Abstract
Background
Extracorporeal cardiopulmonary resuscitation (ECPR), involving VA-ECMO during refractory cardiac arrest, has been linked to improved outcomes. While systemic anticoagulation is commonly used to prevent circuit thrombosis, bleeding and thrombotic complications remain frequent, and the need for early anticoagulation remains debated.
Methods
This single-center retrospective study included patients with refractory cardiac arrest who underwent ECPR between February 2020 and April 2025. Clinical data were extracted from medical records to assess the impact of an anticoagulation-free strategy during the first 24 h on bleeding, thrombosis, and outcomes.
Results
Patients were divided into two groups based on whether systemic anticoagulation was administered within the first 24 h following ECPR initiation: the non-anticoagulation group (n = 51) and the anticoagulation-free group (n = 50).
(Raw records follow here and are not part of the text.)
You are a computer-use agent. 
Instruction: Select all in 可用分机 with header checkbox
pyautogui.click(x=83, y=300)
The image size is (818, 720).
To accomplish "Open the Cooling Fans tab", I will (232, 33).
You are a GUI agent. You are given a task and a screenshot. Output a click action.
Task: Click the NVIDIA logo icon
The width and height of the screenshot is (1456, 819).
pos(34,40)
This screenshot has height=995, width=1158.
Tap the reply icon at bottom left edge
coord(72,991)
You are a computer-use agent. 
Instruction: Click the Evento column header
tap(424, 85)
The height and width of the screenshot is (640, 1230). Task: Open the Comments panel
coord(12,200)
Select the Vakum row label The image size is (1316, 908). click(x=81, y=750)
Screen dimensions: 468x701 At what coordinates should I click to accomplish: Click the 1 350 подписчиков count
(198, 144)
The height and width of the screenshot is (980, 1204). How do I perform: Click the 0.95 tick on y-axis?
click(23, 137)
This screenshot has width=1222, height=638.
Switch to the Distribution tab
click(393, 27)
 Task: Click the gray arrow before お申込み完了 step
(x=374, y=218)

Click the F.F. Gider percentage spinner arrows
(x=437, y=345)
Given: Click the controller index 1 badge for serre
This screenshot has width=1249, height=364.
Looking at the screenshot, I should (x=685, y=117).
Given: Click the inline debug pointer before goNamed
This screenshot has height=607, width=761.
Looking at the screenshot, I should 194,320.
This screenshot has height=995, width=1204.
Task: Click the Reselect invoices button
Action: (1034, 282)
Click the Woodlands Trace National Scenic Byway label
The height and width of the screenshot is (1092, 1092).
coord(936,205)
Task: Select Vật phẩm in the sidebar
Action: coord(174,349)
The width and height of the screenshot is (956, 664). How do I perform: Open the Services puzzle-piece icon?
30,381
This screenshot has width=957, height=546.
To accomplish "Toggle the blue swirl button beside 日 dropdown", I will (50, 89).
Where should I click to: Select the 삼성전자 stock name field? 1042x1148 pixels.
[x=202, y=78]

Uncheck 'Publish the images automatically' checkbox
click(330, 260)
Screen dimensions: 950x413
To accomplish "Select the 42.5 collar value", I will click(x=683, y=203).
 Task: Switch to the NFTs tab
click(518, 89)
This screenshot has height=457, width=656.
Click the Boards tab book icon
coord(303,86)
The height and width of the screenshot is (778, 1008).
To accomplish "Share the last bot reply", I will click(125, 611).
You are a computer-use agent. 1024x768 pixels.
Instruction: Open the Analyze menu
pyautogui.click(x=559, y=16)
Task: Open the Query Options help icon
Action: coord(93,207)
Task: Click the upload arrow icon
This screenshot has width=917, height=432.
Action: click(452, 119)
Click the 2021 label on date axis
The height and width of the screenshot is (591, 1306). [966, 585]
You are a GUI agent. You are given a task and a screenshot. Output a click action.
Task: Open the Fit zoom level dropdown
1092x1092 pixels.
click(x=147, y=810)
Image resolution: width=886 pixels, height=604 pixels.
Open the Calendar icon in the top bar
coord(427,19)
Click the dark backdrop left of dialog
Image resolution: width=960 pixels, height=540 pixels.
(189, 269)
Compared with the anticoagulation group, the anticoagulation-free group had a significantly lower incidence of bleeding events (72.5% vs. 50.0%, P = 0.021), while the incidence of thrombotic events did not differ significantly between the two groups (17.6% vs. 22.0%, P = 0.585). The anticoagulation-free group had the lowest demand for the rate of blood product use compare to anticoagulation group (64.0% vs. 80.4%, P = 0.044). Anticoagulation-free within the first 24 h, a higher SAVE score, and successful weaning from VA-ECMO were all independent predictors of 30-day survival.
Conclusion
The anticoagulation-free strategy within the first 24 h of ECPR in patients with refractory cardiac arrest was associated with a reduced risk of bleeding, without a significant increase in thrombotic events. This anticoagulation strategy may contribute to improved clinical outcomes in this high-risk population.